→ **EXERCISE MATERIAL**
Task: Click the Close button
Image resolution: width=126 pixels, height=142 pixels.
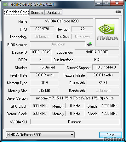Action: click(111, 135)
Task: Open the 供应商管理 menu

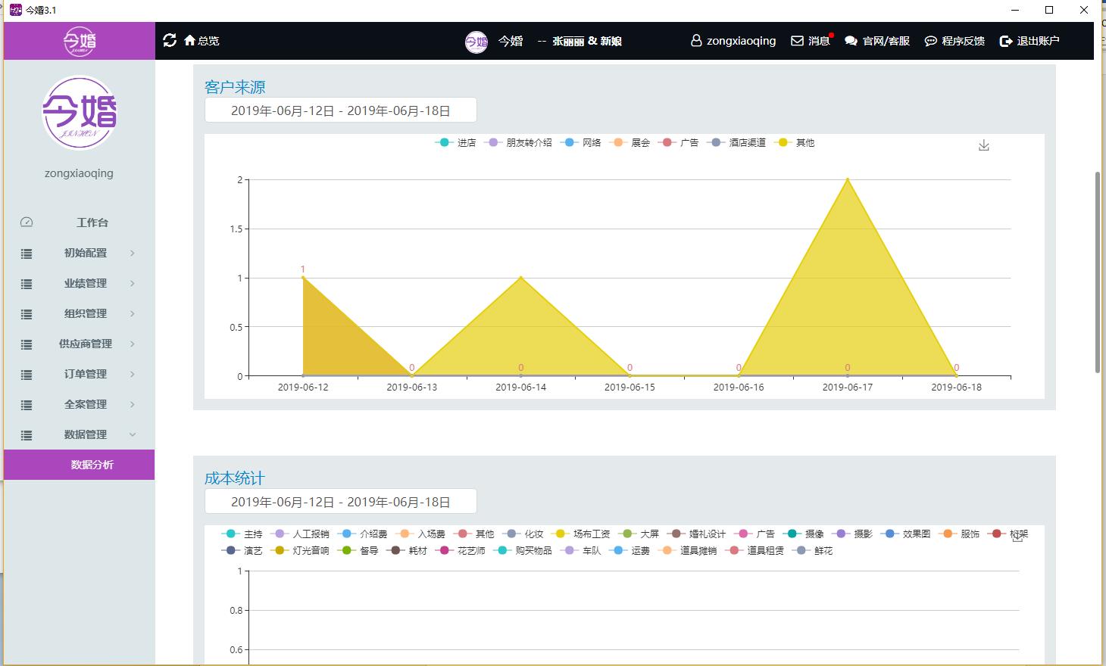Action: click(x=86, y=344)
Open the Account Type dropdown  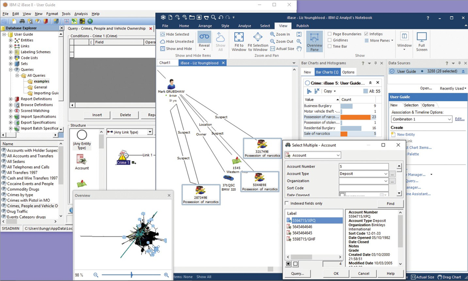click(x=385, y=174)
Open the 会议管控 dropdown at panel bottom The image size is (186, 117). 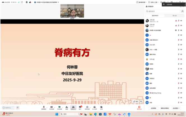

...

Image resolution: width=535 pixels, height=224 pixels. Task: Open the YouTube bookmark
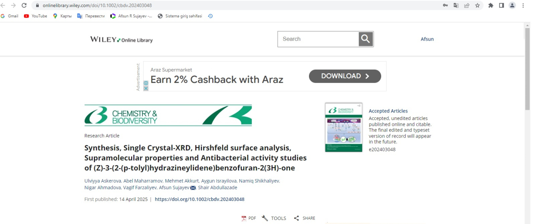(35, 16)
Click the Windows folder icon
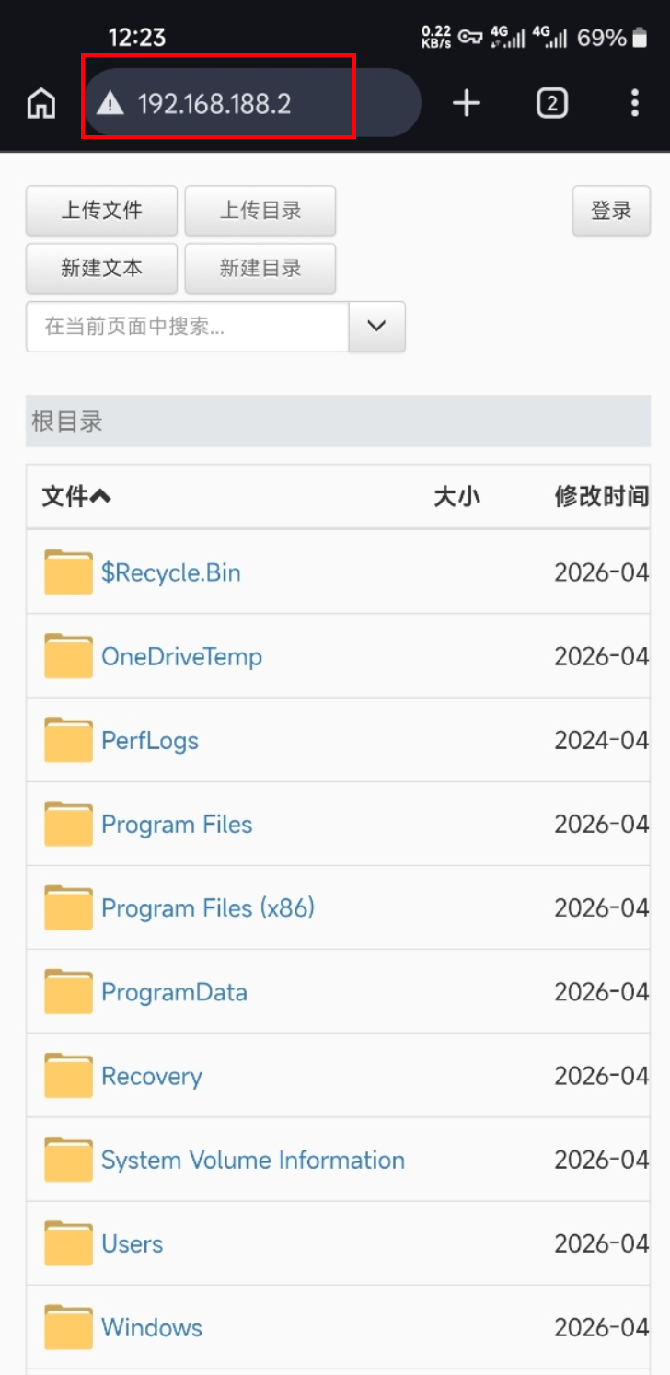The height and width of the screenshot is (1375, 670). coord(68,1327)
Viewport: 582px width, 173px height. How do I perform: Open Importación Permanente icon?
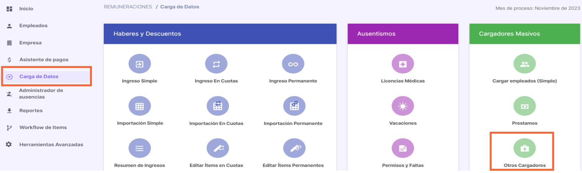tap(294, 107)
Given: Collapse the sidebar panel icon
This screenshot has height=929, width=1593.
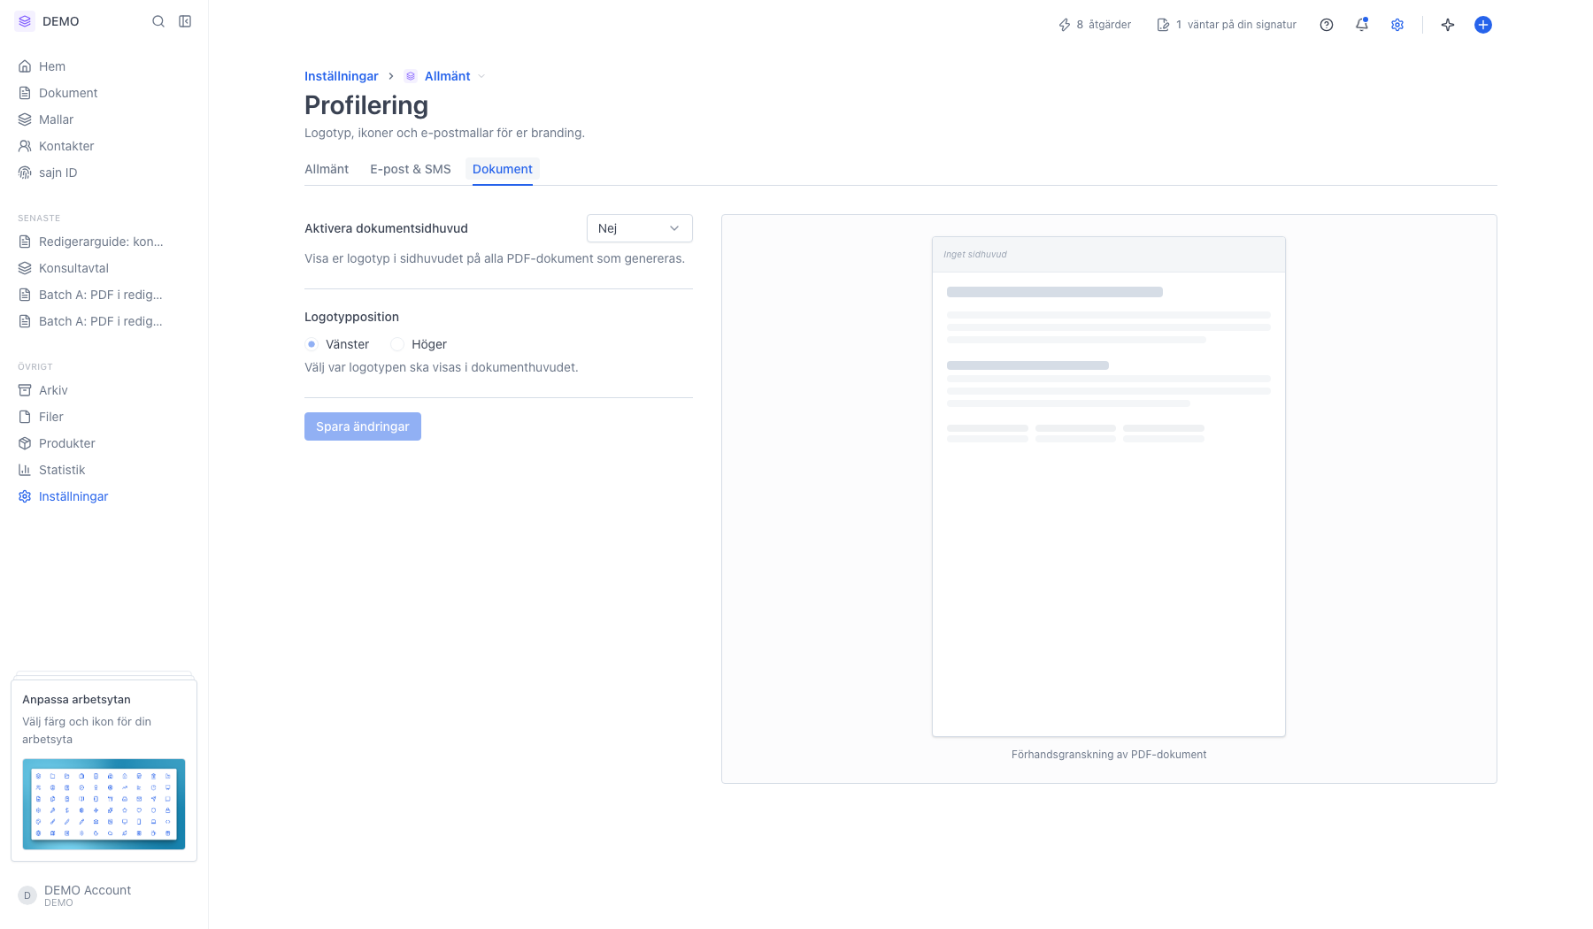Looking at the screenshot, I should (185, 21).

→ **WHAT YOU WILL DO**
Your answer should consist of the lines above between those holding "Click the Windows folder icon" and "Given: Collapse the sidebar panel icon", inclusive, reproduced word for word and without pictures.

→ **SOLUTION FOR THIS EXERCISE**
Click the Windows folder icon
The height and width of the screenshot is (1375, 670). coord(68,1327)
Viewport: 582px width, 173px height. How do I perform: Open Importación Permanente icon?
tap(294, 107)
Given: Collapse the sidebar panel icon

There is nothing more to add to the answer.